Она показала мистеру Лоусону еще две комнаты, которыми они никогда не пользовались, потом проводила его к выходу. На улице поверенный маркиза сел в карету, запряженную парой лошадей. Его сопровождали двое слуг в ливреях, на блестящих пуговицах которых был изображен герб маркиза Роксхэма.
Девушка вздрогнула точно от прикосновения холодной руки, но, взяв себя в руки, спокойно сказала:
— До свидания, мистер Лоусон.
— До свидания, мисс Овертон, — ответил он. — Я хотел бы выразить восхищение вашим мужеством и умением властвовать собой. Жалею, что не оказался для вас гонцом с добрыми вестями.
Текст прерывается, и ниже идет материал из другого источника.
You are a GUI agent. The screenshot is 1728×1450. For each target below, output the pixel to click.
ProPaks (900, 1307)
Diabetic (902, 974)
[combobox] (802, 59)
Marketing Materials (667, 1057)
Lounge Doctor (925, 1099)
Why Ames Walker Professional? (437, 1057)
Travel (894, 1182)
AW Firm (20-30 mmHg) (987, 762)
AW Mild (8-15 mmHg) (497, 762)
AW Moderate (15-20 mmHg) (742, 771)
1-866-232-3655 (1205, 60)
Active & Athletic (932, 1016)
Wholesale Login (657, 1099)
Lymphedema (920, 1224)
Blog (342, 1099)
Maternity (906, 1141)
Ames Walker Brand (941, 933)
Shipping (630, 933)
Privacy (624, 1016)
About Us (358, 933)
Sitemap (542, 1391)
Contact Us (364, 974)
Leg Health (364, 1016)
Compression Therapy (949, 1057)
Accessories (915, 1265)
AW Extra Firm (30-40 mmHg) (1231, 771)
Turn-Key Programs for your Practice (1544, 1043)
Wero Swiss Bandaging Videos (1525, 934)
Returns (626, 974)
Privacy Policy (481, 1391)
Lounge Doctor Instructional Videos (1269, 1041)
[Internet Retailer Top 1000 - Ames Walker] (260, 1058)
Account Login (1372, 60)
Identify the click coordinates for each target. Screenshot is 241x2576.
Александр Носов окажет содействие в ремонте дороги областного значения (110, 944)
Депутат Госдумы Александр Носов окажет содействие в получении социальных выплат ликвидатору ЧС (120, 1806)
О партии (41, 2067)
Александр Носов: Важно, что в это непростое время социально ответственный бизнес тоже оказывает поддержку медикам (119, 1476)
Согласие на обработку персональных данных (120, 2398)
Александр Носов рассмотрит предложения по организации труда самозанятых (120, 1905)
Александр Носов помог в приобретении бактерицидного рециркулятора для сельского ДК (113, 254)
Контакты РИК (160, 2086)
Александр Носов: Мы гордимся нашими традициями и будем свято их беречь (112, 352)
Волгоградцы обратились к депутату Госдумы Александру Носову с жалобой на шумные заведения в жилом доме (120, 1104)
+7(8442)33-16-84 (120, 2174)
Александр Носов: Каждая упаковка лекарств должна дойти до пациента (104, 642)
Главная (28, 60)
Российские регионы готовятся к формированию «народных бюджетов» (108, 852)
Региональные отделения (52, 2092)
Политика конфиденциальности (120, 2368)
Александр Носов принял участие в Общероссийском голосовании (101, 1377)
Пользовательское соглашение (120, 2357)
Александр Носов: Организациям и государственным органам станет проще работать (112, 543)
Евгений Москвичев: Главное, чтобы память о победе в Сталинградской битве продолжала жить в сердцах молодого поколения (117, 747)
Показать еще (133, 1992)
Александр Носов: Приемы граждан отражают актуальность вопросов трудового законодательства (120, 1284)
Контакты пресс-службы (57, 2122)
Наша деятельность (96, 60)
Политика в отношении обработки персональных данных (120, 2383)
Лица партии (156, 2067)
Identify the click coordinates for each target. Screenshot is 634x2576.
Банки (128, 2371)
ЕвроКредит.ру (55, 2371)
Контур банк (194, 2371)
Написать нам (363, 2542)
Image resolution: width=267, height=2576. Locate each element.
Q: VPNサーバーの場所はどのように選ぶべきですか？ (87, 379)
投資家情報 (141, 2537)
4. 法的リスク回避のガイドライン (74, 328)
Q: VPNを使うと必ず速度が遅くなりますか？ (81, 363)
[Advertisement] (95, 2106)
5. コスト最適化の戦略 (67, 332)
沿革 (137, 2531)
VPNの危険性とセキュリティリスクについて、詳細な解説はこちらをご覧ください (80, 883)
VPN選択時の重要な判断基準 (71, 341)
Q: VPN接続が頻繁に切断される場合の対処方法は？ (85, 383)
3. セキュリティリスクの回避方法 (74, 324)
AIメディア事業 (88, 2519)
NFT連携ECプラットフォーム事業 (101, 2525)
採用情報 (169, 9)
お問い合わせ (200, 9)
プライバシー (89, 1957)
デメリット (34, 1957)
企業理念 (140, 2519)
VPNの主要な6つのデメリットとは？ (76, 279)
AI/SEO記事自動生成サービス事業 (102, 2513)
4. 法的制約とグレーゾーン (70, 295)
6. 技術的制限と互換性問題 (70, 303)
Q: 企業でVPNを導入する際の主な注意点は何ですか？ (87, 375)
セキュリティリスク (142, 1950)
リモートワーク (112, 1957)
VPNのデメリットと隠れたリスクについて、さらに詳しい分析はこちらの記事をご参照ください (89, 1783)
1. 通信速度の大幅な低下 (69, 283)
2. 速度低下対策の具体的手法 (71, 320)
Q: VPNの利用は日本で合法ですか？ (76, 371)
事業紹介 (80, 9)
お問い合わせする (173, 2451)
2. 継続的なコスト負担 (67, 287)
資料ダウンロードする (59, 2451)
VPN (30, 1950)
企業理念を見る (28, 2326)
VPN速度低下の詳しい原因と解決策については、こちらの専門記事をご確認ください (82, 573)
Глубокая искренность звучала в его голосе. И Идона поняла, что не в его правилах было говорить подобное. В ответ на его слова Идона лишь печально улыбнулась. Слуга закрыл дверцу, и поверенный маркиза Роксхэма отбыл со двора.
Давно затих цокот копыт, а Идона все стояла неподвижно.
Потом она закрыла лицо руками и прошептала:
«О Боже! Что мне теперь делать?..»
Глава 2
По-весеннему светило солнце, на деревьях набухали почки, зеленели поля; Идона ехала верхом и думала, что никогда прежде все вокруг не казалось ей таким красивым, как сейчас.
Конечно, это оттого, что теперь каждый прожитый день она воспринимала как драгоценность, словно это был последний день в ее жизни.
А по ночам ей не давали уснуть вопросы, на которые она не знала ответа: что решит маркиз, отправит ли в дальнюю деревню, где она никого не знает, разрешит ли остаться в доме?
Все относились к Идоне с почтением и уважением. Когда она ехала по сельской улице, деревенские жители махали ей, выбегали перекинуться словом.